### Challenge
Copy the rows below verbatim. Begin at the row containing "Screen dimensions: 372x472" and stop after the row containing "[x=1093, y=61]", including both.

begin

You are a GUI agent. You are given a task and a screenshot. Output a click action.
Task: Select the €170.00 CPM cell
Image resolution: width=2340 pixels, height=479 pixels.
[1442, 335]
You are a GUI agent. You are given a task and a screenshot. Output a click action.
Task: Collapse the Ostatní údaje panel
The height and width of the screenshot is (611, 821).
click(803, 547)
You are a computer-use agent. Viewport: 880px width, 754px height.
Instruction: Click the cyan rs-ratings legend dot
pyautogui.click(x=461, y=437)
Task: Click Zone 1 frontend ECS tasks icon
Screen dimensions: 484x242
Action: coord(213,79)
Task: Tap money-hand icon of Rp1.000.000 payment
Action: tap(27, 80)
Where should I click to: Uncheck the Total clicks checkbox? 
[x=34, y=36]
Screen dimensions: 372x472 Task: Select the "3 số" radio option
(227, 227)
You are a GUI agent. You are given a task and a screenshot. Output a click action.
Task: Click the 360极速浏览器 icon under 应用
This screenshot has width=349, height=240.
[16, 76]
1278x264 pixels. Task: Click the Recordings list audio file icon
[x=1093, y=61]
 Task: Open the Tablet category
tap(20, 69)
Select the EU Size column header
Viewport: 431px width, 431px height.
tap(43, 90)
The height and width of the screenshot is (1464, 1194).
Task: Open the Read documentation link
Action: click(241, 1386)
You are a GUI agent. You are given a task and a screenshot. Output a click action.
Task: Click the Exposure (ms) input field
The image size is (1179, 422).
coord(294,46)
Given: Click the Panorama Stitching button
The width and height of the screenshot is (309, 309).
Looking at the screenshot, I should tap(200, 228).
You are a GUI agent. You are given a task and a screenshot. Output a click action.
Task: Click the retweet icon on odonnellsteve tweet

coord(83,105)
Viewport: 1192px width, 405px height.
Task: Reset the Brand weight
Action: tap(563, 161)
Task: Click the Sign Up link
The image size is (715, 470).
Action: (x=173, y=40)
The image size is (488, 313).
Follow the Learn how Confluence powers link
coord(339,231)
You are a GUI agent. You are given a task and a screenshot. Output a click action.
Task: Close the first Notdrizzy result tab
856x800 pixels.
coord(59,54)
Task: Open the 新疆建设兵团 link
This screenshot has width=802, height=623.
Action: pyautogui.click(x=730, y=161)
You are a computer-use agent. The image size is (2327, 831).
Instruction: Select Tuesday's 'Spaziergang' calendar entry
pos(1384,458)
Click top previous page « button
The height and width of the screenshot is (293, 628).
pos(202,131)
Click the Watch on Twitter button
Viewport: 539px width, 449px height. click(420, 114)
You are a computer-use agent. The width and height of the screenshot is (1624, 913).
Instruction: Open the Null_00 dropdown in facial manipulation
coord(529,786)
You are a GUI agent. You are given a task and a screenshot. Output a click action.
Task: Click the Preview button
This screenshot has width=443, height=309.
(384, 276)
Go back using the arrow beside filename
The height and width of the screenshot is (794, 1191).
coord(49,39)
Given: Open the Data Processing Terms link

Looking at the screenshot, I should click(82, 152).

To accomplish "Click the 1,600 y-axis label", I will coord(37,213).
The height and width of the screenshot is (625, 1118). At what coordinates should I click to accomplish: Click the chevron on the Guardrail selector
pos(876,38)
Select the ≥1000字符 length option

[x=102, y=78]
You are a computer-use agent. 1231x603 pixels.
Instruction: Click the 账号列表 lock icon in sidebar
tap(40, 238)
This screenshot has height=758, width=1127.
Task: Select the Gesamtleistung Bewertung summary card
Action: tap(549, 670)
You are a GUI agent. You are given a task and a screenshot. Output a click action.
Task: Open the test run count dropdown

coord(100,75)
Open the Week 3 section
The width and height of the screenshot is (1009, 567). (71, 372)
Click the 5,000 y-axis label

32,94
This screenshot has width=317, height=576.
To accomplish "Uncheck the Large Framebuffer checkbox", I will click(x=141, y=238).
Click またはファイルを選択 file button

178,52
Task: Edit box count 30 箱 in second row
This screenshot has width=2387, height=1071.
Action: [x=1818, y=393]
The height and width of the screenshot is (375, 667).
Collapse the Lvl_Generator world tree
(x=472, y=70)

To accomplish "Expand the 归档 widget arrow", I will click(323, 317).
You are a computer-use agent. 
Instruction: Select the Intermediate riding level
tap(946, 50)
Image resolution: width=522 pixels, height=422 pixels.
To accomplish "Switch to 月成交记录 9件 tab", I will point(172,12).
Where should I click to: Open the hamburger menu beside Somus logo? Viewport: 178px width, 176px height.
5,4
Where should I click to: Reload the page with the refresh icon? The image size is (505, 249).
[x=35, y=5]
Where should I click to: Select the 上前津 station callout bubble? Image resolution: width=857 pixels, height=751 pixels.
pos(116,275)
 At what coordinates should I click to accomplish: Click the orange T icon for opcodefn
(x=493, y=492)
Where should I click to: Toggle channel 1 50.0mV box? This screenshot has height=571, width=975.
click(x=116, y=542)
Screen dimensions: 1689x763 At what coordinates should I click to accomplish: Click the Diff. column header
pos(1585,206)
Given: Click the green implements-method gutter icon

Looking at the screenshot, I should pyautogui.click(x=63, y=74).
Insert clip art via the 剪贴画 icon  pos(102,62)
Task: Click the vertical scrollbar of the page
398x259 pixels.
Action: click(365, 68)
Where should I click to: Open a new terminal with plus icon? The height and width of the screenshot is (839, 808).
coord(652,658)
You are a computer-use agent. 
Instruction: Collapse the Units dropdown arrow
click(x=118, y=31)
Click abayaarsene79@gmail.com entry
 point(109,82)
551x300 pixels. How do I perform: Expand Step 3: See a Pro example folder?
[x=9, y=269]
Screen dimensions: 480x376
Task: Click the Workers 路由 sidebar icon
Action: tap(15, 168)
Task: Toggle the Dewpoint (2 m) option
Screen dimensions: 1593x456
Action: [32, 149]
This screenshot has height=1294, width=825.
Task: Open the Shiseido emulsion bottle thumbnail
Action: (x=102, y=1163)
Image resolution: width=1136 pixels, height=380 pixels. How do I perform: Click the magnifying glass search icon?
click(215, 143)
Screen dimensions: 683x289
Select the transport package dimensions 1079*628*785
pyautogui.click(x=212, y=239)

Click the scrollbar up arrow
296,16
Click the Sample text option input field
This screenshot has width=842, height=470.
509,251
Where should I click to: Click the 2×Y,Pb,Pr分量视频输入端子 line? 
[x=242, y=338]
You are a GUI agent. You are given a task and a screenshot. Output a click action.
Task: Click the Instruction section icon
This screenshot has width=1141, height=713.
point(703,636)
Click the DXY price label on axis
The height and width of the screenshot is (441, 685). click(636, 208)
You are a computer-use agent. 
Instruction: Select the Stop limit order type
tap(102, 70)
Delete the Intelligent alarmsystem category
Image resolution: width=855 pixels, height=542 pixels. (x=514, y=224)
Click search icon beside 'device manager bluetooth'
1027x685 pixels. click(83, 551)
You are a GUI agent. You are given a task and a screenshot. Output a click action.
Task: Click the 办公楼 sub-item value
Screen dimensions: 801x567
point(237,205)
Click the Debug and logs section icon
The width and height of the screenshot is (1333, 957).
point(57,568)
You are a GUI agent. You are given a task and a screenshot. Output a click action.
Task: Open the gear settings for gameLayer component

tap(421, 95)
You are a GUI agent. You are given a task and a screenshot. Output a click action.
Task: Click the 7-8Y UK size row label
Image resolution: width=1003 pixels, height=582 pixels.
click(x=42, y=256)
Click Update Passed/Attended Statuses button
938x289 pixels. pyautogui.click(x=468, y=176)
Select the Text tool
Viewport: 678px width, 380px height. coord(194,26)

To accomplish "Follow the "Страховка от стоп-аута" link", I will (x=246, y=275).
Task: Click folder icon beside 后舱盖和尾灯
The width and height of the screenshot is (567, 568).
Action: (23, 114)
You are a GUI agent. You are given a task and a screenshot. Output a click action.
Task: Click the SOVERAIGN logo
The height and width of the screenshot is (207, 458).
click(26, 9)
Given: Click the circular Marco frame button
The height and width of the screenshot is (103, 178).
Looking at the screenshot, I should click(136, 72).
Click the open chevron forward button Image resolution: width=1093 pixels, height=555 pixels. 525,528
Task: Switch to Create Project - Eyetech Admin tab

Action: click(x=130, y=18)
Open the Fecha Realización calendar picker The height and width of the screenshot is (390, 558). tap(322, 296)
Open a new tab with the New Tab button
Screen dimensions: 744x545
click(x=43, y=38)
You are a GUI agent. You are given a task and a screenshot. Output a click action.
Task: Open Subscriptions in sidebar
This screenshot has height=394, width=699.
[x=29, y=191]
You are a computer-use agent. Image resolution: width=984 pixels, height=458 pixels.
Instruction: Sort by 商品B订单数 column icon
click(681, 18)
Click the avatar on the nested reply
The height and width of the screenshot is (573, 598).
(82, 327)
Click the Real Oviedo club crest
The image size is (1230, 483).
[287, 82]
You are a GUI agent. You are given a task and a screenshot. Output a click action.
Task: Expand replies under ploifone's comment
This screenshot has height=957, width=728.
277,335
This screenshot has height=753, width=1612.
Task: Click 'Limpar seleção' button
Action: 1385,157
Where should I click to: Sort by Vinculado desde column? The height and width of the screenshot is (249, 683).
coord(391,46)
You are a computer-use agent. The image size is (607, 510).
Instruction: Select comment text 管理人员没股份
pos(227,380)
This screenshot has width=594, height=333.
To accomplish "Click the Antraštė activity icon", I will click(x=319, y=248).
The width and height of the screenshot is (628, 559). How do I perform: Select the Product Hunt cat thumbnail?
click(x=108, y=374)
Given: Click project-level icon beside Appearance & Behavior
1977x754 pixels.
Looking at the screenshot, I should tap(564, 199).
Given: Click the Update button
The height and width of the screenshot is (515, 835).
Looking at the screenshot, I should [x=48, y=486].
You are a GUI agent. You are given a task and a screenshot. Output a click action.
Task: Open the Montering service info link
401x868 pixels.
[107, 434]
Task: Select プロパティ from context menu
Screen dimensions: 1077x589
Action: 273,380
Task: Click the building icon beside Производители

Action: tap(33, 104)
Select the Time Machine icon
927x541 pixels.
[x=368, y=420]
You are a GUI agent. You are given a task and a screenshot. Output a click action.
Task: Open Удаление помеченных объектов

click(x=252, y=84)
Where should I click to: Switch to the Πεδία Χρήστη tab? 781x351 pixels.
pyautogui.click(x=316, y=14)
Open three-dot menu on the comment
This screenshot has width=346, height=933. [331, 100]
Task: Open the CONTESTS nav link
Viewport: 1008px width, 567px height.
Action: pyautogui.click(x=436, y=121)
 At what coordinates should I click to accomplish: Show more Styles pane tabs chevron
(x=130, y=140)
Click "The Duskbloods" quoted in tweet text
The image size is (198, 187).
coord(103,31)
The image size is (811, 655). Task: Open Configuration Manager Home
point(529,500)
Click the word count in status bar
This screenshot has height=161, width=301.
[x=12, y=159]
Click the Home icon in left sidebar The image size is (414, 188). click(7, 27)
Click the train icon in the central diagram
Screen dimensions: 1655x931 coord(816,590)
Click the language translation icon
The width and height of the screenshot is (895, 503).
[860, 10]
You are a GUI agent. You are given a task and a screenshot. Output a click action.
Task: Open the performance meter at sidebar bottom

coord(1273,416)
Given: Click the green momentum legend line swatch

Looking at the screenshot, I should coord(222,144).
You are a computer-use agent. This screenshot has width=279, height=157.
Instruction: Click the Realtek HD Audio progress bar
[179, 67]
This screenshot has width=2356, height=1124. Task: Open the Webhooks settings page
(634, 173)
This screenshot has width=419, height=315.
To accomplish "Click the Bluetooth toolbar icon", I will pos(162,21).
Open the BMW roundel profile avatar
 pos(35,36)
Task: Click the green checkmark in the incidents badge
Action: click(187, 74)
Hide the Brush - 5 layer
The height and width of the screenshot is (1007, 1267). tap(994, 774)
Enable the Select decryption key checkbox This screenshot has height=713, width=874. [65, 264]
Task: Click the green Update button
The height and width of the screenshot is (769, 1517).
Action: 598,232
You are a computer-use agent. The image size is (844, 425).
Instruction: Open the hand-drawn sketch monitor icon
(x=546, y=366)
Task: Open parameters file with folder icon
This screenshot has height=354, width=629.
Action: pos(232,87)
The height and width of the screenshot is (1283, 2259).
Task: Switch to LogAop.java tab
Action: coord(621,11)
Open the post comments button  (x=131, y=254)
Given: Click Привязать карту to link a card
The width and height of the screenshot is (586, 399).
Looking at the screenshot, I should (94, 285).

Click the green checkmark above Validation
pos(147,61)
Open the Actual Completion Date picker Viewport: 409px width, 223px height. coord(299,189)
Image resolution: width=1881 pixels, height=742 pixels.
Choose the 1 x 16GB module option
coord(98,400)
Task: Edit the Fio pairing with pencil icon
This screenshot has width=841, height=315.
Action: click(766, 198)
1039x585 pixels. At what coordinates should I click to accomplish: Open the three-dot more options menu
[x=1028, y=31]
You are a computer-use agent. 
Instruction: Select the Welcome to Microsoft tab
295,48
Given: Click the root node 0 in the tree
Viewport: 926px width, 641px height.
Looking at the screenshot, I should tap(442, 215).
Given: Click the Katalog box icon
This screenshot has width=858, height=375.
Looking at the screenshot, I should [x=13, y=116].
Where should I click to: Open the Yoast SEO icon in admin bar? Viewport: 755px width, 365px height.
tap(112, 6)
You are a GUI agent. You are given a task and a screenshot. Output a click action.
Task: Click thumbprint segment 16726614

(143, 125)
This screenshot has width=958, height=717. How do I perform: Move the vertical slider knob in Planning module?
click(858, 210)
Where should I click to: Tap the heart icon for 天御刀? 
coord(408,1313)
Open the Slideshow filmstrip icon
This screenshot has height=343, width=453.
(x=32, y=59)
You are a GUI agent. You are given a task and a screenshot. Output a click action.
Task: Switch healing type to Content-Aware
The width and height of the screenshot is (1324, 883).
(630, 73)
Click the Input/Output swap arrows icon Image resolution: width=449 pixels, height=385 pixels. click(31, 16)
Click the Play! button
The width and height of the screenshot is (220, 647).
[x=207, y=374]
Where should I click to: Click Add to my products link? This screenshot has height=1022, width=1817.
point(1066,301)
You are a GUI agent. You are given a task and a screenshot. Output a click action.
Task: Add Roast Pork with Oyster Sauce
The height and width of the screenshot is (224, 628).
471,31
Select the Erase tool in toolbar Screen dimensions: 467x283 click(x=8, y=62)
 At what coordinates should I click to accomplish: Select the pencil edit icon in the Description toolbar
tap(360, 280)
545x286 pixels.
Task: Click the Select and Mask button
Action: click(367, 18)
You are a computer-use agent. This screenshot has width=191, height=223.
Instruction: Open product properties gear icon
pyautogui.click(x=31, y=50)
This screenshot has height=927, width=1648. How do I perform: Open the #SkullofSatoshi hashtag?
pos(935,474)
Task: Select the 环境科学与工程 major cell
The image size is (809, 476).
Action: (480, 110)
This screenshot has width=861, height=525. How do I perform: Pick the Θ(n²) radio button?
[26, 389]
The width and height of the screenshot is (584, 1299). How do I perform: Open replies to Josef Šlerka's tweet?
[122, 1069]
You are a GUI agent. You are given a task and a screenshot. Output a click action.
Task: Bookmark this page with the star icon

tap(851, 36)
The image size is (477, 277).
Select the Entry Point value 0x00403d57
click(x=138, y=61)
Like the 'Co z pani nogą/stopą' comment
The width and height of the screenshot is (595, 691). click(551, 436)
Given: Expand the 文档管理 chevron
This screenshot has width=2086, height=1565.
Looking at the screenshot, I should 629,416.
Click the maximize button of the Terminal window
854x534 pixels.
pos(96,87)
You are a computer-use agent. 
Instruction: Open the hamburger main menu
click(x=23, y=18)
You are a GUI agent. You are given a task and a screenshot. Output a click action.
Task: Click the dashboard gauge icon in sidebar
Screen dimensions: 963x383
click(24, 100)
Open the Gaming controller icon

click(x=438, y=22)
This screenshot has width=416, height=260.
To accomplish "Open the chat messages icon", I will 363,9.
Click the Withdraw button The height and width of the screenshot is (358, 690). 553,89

end

### Answer in full
Screen dimensions: 372x472 Task: Select the "3 số" radio option
(227, 227)
You are a GUI agent. You are given a task and a screenshot. Output a click action.
Task: Click the 360极速浏览器 icon under 应用
This screenshot has width=349, height=240.
[16, 76]
1278x264 pixels. Task: Click the Recordings list audio file icon
[x=1093, y=61]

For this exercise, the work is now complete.